お奴坊池
どんな伝承か
昔、成田市中野の名主の家に、お奴坊という若者が作男として働いていた。池のそばの田を耕していたお奴坊は、赤い大きなドジョウを捕らえ、菅の葉を口に差して池の縁に刺しておいたまま忘れてしまう。夕方、池の方から「おどぼうーやーい」と呼ぶ声がして、苦しむドジョウを憐れみ池へ放してやると、また同じ声がした。のぞくと、前年に病で死んだおよねの顔があり、一人にしないでくれと呼んでいる。およねは名主の息子との縁組を決められ、思い悩んで死んだ娘であった。お奴坊は声に引かれて池に入り、二度と姿を見せなかった。村人はこの池をお奴坊池と呼ぶようになった。
原典より
昔、中野の名主さんの家にお奴坊という若者が、作男として働いていた。

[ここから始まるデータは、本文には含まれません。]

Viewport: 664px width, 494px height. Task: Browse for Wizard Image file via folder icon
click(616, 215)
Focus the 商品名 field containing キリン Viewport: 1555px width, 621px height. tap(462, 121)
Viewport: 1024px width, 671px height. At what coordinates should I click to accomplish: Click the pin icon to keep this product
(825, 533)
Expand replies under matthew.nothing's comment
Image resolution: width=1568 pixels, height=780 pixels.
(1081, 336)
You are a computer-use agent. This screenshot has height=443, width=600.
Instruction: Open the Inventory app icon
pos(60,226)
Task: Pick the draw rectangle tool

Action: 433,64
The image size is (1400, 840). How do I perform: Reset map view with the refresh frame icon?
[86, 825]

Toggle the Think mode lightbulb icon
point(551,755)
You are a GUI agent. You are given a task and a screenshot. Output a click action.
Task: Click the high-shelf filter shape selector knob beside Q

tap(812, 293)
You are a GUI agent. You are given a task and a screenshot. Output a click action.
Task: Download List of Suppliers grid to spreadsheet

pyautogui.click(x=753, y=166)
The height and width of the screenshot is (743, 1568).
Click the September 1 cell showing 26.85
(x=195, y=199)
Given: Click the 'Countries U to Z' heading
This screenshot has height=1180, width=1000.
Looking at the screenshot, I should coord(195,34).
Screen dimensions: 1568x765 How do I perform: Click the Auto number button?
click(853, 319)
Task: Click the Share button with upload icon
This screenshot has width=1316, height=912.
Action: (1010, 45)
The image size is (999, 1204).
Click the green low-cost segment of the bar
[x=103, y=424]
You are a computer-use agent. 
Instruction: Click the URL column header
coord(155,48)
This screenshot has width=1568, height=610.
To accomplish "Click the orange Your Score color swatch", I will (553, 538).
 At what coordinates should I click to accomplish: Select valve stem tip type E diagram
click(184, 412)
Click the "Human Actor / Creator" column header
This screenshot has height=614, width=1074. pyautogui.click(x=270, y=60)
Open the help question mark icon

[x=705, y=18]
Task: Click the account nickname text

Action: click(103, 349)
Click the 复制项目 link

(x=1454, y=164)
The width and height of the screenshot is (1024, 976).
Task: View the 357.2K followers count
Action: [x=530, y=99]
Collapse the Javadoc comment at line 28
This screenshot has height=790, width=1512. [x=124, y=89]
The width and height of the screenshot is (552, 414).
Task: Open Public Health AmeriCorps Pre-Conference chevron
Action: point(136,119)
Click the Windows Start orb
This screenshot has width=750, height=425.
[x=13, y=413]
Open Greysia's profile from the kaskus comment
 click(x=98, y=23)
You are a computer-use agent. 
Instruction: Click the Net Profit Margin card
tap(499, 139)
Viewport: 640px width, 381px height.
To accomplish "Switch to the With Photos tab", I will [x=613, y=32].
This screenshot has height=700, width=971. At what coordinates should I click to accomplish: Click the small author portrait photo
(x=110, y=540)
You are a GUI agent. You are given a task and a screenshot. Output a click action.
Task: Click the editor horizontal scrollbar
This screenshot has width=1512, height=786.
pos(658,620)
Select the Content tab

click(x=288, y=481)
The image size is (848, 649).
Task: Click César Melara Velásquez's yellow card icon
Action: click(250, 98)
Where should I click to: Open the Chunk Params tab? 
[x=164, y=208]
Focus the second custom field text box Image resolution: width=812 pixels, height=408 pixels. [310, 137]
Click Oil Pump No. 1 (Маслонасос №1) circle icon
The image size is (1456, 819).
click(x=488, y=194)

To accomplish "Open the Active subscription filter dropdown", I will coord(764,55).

—— 大栄町史 民俗編(大栄町) より引用地図で位置を見る
※伝承地の場所は必ずしも正確ではありません
出典の文献について
大栄町史 民俗編(大栄町)
大栄町編『大栄町史 民俗編』を全26話・伝説(1見出し=1話)単位で収録(緒言・序・名義・解説・和歌・注は除外/内包)。所在地(郡村区・社寺)を付して集成。